Shukla recalled how in the late ’90s, as the city battled an onion crisis, long queues of people – many in their scooters – were seen outside Super Bazar.

“It was announced that no one would get more than two kilos of onions,” he said. But there were happy memories as well. “If there was a wedding in the family, all the shopping would be done at Super Bazar – from sugar, cannisters of oils, vegetables, even clothes and decorative items. It was a dream-come-true for any middle-class family.” At its peak, Super Bazar had 150 smaller shops and supply vans across the city, and over 2,200 employees.

But it wasn’t just Delhi that was charmed by the Super Bazar. There was also a steady trickle of buyers from neighbouring states. “People would take a train to Delhi and get down at Shivaji Bridge to walk to Super Bazar,” said an NDMC official.

By the mid ’90s, however, it all changed. The cooperative store, which was making profits from the ’70s till the mid-’90s, saw its losses rise from 68 lakh in 1996-97 to a whopping 16 crore in 2000-2001, before it shut. And then the employee unions went into arbitration against the closure. In 2009, there was a feeble attempt to revive the market by Writers & Publishers Pvt. Ltd but that didn’t succeed.
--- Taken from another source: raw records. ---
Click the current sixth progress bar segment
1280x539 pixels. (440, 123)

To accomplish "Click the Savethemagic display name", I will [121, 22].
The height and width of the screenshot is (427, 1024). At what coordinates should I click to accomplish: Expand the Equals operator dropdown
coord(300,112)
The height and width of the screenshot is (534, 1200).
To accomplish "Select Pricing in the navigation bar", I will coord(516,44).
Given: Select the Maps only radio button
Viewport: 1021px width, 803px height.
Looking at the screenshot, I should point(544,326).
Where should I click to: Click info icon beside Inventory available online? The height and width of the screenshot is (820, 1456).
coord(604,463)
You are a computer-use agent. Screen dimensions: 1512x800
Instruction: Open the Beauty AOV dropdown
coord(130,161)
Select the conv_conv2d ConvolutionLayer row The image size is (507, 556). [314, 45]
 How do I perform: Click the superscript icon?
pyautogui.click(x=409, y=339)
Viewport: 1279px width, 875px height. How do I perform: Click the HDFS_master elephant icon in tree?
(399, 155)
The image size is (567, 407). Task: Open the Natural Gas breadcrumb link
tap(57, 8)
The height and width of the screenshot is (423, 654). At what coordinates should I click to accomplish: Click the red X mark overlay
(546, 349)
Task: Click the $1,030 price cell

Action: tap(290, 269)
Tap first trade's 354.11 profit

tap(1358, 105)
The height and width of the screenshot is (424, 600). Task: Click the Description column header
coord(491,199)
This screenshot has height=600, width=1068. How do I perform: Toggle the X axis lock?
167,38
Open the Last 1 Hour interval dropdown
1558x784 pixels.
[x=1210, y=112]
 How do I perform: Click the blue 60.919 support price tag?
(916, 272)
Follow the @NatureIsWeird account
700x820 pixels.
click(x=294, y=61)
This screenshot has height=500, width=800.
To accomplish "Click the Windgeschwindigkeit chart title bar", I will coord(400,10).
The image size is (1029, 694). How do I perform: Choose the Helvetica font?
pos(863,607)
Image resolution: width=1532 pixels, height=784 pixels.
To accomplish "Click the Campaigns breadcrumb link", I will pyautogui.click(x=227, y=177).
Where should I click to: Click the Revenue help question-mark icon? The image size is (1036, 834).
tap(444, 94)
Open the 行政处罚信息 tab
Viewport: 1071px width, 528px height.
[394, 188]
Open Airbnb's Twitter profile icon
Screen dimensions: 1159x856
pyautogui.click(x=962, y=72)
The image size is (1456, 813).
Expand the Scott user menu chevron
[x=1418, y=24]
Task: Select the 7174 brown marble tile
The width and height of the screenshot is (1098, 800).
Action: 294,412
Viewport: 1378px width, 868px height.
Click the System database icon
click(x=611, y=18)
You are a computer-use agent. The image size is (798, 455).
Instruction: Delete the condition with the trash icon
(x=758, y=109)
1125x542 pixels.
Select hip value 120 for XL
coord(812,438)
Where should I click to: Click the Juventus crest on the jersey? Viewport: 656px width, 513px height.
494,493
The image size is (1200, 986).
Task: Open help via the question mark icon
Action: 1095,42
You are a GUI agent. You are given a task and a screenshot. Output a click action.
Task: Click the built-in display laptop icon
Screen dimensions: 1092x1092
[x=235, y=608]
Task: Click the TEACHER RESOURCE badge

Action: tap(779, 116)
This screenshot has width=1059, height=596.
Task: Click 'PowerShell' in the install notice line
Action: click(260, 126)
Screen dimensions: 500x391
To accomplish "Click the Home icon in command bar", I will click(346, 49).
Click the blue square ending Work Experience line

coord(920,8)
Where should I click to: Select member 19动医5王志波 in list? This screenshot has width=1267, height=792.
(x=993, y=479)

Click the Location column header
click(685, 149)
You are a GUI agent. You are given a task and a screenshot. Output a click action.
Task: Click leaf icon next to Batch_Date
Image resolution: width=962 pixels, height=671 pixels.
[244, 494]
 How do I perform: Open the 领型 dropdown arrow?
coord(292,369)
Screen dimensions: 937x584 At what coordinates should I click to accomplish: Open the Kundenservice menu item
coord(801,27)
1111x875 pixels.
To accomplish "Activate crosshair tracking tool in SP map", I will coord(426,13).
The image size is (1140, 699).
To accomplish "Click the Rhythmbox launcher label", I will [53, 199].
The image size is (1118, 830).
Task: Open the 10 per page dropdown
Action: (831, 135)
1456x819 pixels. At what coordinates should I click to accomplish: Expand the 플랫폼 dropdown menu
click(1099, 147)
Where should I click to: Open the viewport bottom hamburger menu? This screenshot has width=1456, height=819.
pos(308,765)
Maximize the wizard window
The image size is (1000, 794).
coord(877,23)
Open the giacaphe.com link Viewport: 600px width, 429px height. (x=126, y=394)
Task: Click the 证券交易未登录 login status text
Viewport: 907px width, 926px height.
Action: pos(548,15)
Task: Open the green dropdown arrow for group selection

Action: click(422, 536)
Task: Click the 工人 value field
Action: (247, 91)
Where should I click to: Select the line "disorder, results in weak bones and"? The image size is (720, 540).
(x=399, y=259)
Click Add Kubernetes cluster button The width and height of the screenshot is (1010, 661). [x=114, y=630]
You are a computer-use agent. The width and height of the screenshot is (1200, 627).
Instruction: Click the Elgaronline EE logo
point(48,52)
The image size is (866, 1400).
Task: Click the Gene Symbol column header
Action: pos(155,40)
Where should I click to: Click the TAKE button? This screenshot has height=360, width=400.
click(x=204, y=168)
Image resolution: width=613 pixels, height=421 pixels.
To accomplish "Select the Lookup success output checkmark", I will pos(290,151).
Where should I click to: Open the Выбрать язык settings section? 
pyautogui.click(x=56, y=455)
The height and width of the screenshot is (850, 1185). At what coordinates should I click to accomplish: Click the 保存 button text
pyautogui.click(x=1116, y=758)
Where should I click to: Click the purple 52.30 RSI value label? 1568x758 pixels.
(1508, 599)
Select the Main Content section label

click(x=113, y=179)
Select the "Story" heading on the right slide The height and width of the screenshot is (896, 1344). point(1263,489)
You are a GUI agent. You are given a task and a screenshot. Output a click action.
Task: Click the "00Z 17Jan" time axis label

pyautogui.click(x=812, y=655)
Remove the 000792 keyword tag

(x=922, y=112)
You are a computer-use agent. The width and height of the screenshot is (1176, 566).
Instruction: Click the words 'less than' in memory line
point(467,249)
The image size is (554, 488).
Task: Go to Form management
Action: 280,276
In 2023, the ground floor of the building was vacated by the official liquidator, and the matter of reusing the space came up. NDMC council member Kuljeet Singh Chahal said, “Super Bazar is closely linked with the growth of Delhi as a city. We are looking forward to developing the site so it can be put to some use. I have raised the issue with the council chairman and a redevelopment plan would be taken up.”

An NDMC official said the only way forward is to demolish the building to build a new shopping complex, or a mall. “The council is working towards expediting the arbitration. The losses suffered by us due to the building lying unused have been much more than the amount for which arbitration is taking place. We hope to wrap it up soon,” he added.

Meanwhile, Sharma wondered if the redeveloped mall would be able to lock in some of the old-world charm. “The transistor I bought from there lasted me a decade. Super Bazar was unique. I am not sure the future version will replicate it all. It will be like just another mall in the city, but I would like to check it out,” he said.